I tried the encoder.pkl downloaded from https://cdn.openai.com/dall-e/encoder.pkl and https://conversationhub.blob.core.windows.net/beit-share-public/dall-e_vae/encoder.pkl, but both of them got the same error below. (I pretrained on the CIFAR100 dataset)
Traceback (most recent call last):
File "run_beit_pretraining.py", line 280, in <module>
main(opts)
File "run_beit_pretraining.py", line 175, in main
d_vae = utils.create_d_vae(
File "/workspace/beit/beit/utils.py", line 532, in create_d_vae
return get_dalle_vae(weight_path, image_size, device)

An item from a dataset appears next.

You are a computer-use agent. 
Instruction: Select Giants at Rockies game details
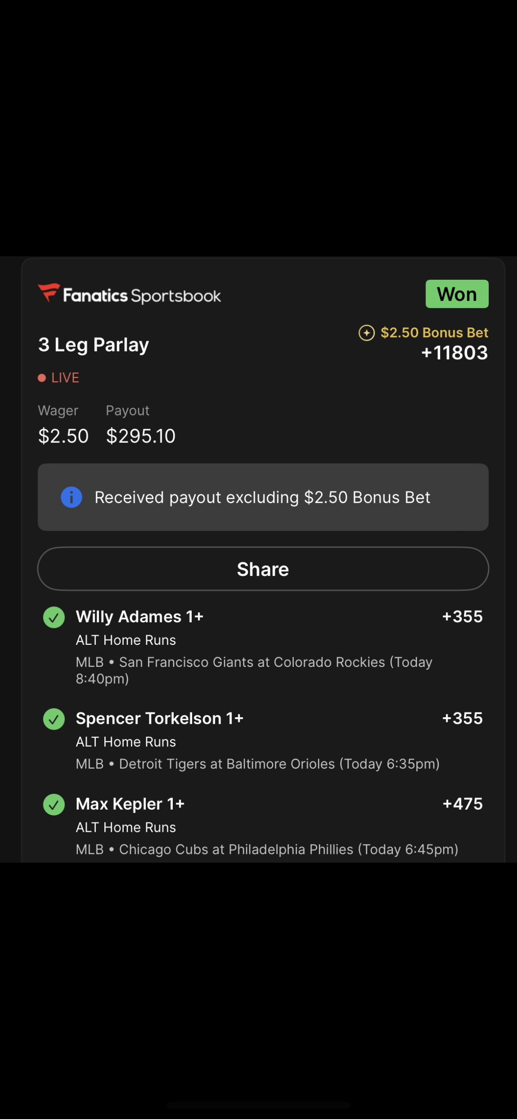point(254,670)
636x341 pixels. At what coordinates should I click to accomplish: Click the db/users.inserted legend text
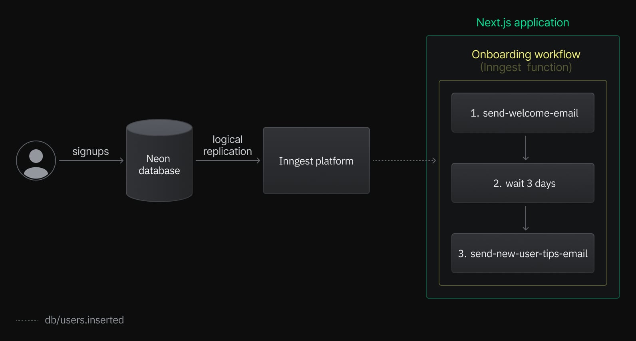click(x=84, y=320)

File "/workspace/beit/beit/utils.py", line 541, in get_dalle_vae
vae.load_model(model_dir=weight_path, device=device)
File "/workspace/beit/beit/modeling_discrete_vae.py", line 216, in load_model
self.encoder = load_model(os.path.join(model_dir, "encoder.pkl"), device)

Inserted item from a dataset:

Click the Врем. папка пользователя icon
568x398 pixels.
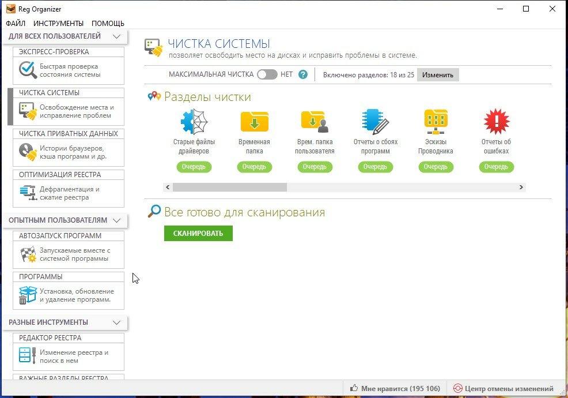coord(315,122)
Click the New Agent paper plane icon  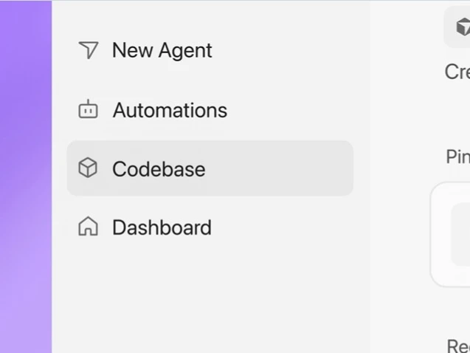click(89, 50)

File "/workspace/beit/beit/dall_e/__init__.py", line 18, in load_model
return torch.load(f, map_location=device)
File "/opt/conda/lib/python3.8/site-packages/torch/serialization.py", line 595, in load
return _legacy_load(opened_file, map_location, pickle_module, **pickle_load_args)

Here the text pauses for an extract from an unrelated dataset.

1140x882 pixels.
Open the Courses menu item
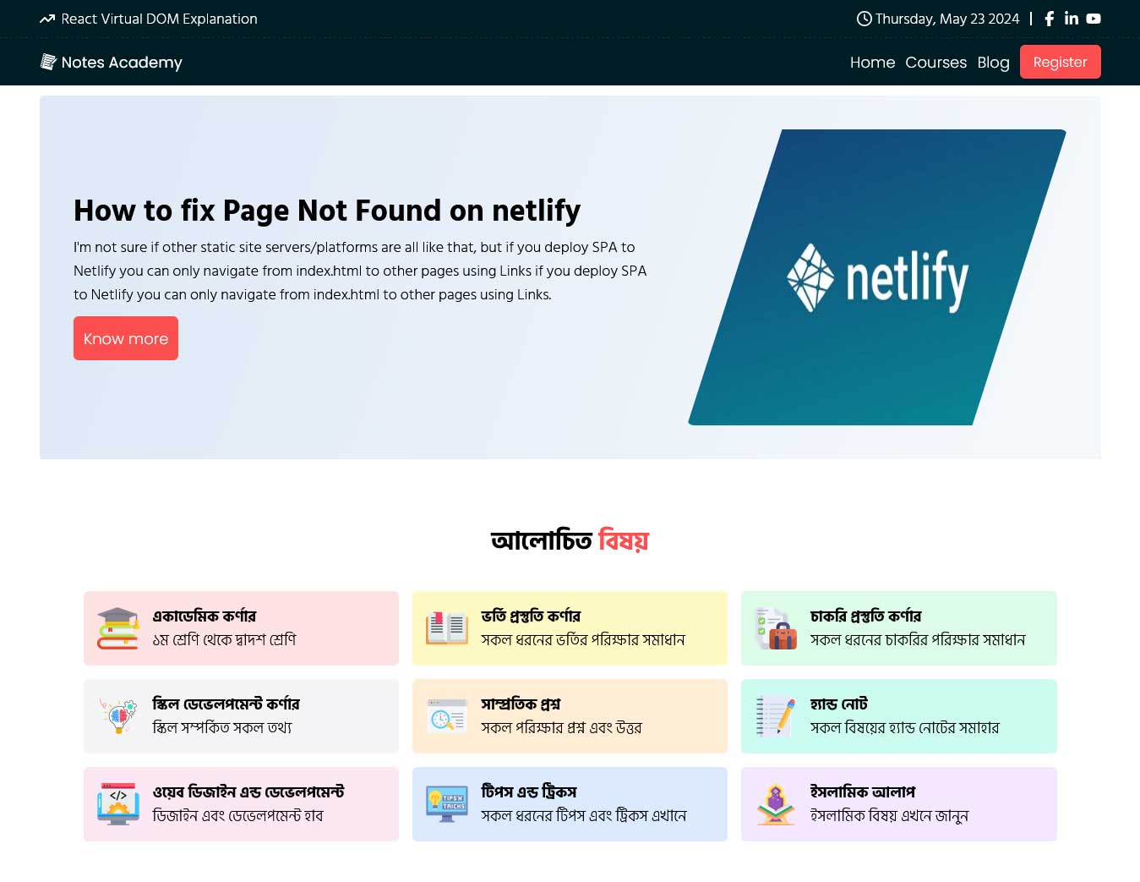(x=935, y=62)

File "/opt/conda/lib/python3.8/site-packages/torch/serialization.py", line 764, in _legacy_load
magic_number = pickle_module.load(f, **pickle_load_args)
_pickle.UnpicklingError: invalid load key, '-'.
Traceback (most recent call last):
File "/opt/conda/lib/python3.8/runpy.py", line 194, in _run_module_as_main
return _run_code(code, main_globals, None,
File "/opt/conda/lib/python3.8/runpy.py", line 87, in _run_code
exec(code, run_globals)
File "/opt/conda/lib/python3.8/site-packages/torch/distributed/launch.py", line 260, in <module>
main()
File "/opt/conda/lib/python3.8/site-packages/torch/distributed/launch.py", line 255, in main
raise subprocess.CalledProcessError(returncode=process.returncode,
subprocess.CalledProcessError: Command '['/opt/conda/bin/python', '-u', 'run_beit_pretraining.py', '--local_rank=0', '--data_path', './data/cifar100png', '--output_dir', './checkpoint/', '--num_mask_patches', '75', '--model', 'beit_base_patch16_224_8k_vocab', '--discrete_vae_weight_path', './tokenizer/', '--batch_size', '128', '--lr', '1.5e-3', '--warmup_steps', '10000', '--epochs', '150', '--clip_grad', '3.0', '--drop_path', '0.1', '--layer_scale_init_value', '0.1']' returned non-zero exit status 1.
The training script is
python -m torch.distributed.launch run_beit_pretraining.py \
--data_path ./data/cifar100png --output_dir ./checkpoint/ --num_mask_patches 75 \
--model beit_base_patch16_224_8k_vocab --discrete_vae_weight_path ./tokenizer/ \
--batch_size 128 --lr 1.5e-3 --warmup_steps 10000 --epochs 150 \
--clip_grad 3.0 --drop_path 0.1 --layer_scale_init_value 0.1
I only have one gpu card, so I disabled the distributed mode.
It turns out my fault.
I don't know why after I wget -o $TOKENIZER_PATH/encoder.pkl https://conversationhub.blob.core.windows.net/beit-share-public/dall-e_vae/encoder.pkl
, it generated two files "encoder.pkl" and "encoder.pkl.1". It's pretty wierd (If any body know how to deal with this issue, just send me an email, appreciate!)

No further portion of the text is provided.